O estudo “Assessing Global Land Use: Balancing Consumption with Sustainable Supply” diz, no título, qual será o desafio da agricultura nas próximas décadas – equilibrar a demanda de uma população em crescimento com fornecimento sustentável. O relatório foi produzido pelo Painel Internacional de Recursos, um grupo formado em 2007 e que reúne 27 pesquisadores internacionais, 33 governos e outras organizações.

Por trás da ameaça de degradação estão também níveis “insustentáveis e desproporcionais de consumo”, diz o estudo, que analisa alimentos, biocombustíveis e fibras como o algodão.

A pressão sobre as áreas de cultivo globais também pode ocorrer de forma indireta, com a forte tendência de urbanização atual e a população migrando para as cidades. Mais de 5% da terra no mundo (algo perto de 15 bilhões de hectares) estará coberta por áreas construídas em 2050, informa o Pnuma.

Segundo material divulgado à imprensa, entre 1961 e 2007, as terras cultivadas globais cresceram 11%. O risco é de mais de 849 milhões de hectares estarem degradados até 2050.

“Reconhecendo que a terra é um recurso finito, precisamos nos tornar mais eficientes no modo que produzimos, distribuímos e consumimos produtos dela derivados”, diz Achim Steiner, subsecretário da ONU e diretor-executivo do Pnuma.

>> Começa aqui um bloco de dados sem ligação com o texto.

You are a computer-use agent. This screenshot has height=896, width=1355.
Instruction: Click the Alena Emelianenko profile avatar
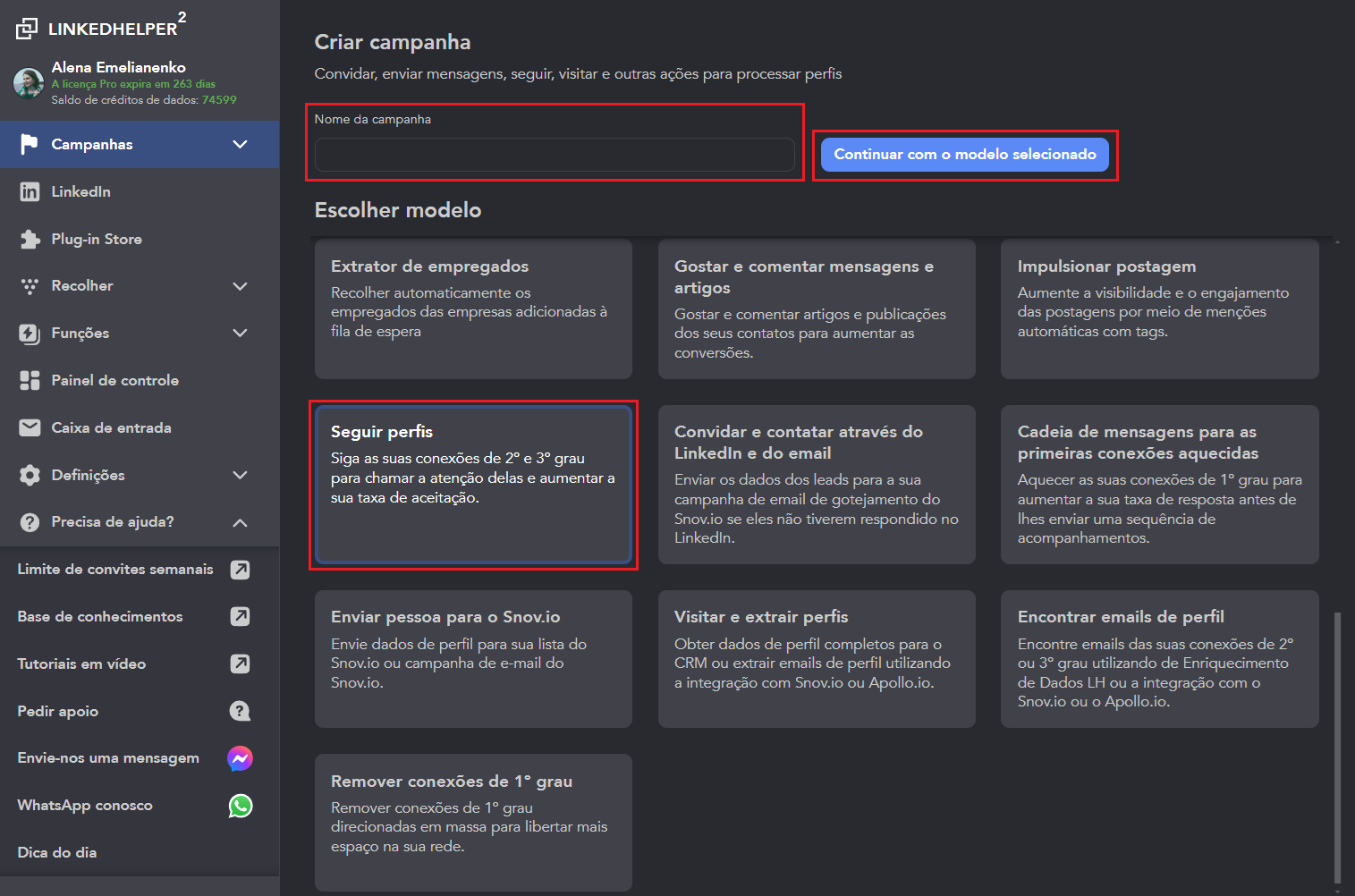(x=29, y=83)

O estudo faz uma distinção entre o que chama de expansão de área de cultivo bruta e líquida. A expansão líquida é resultado do aumento da demanda por alimentos e biomassa. A bruta engloba a mudança de uma área de cultivo para outra, em função da perda de solo fértil em terras degradadas.

A boa notícia é que é possível garantir mais de 319 milhões de hectares de terra, até 2050, se o mundo seguir um conjunto de ações que não causem grandes ameaças à biodiversidade, à qualidade dos recursos hídricos, que não elevem a emissão de gases-estufa ou o uso excessivo de nutrientes. As ações englobam investimento na restauração de áreas degradadas, melhorias no manejo e planejamento do uso da terra, melhores práticas de produção e o combate ao desperdício.

É preciso, ainda, equilibrar segurança alimentar com a demanda por energia e elaborar políticas de desenvolvimento rural. Abordagens criativas, como “subsídios para a sustentabilidade” também podem ajudar a manter a produtividade do solo.